Ze względu na niedużą moc, mamy też delikatniejsze hamulce. Jedno tłoczkowe zaciski z przodu a z tyłu bęben. Do zmiany przełożeń mamy 5-stopniową skrzynię biegów. Całość jest bardzo odporna na rdzę, między innymi dzięki chromowanym powierzchniom. Wcześniejsze wersje posiadały podwójną rurę wydechową, późniejsze wersje mają tłumik łączony.

 

 

Legendy mówią że podwójna rura daje lepszy dźwięk.
Prestiżowa marka – bo Suzuki to motocykle klasy premium – daje tej maszynie dobre trzymanie ceny. Używane egzemplarze zaczynają się od 8 tysięcy złotych. To dużo, naszym zdaniem powinien być tańszy od Shadow, ze względu na moc silnika, ale tak nie jest. Może dla nabywców chopera nie liczy się aż tak bardzo moc a raczej masywny wygląd?
Intruder ma nisko położony środek ciężkości, dlatego bajecznie łatwo się prowadzi.
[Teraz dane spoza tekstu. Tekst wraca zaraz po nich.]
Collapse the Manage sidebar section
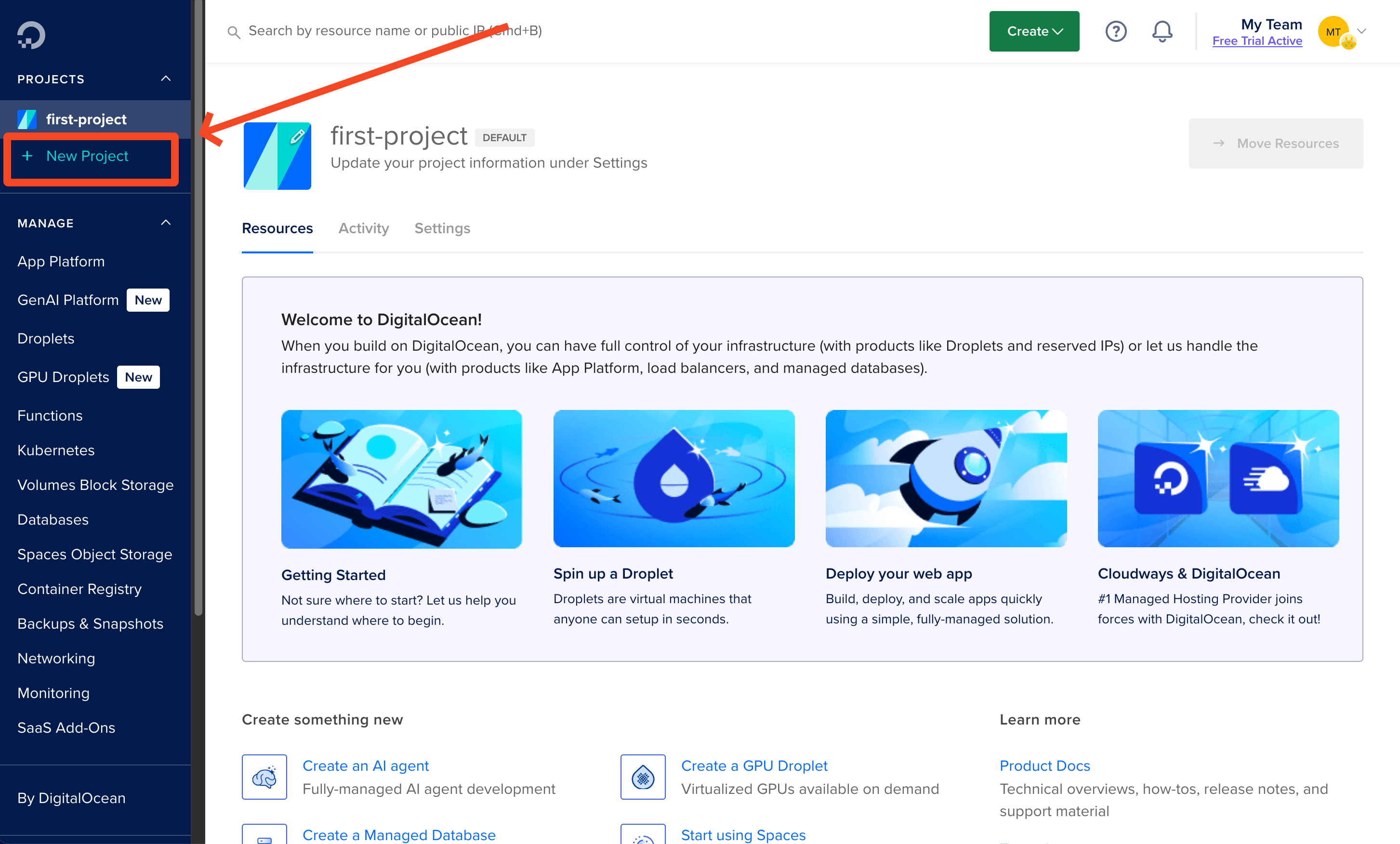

Doskonale nada się do dojazdów do pracy, ale nie będziesz się wstydził pojechać nim także na zlot. Jednak w trasie może zmęczyć nas to że ciągle nas ktoś wyprzedza. Prędkość przelotowa – czyli taka rozsądna, nie katująca silnika – oscyluje w granicy 80-90km/h.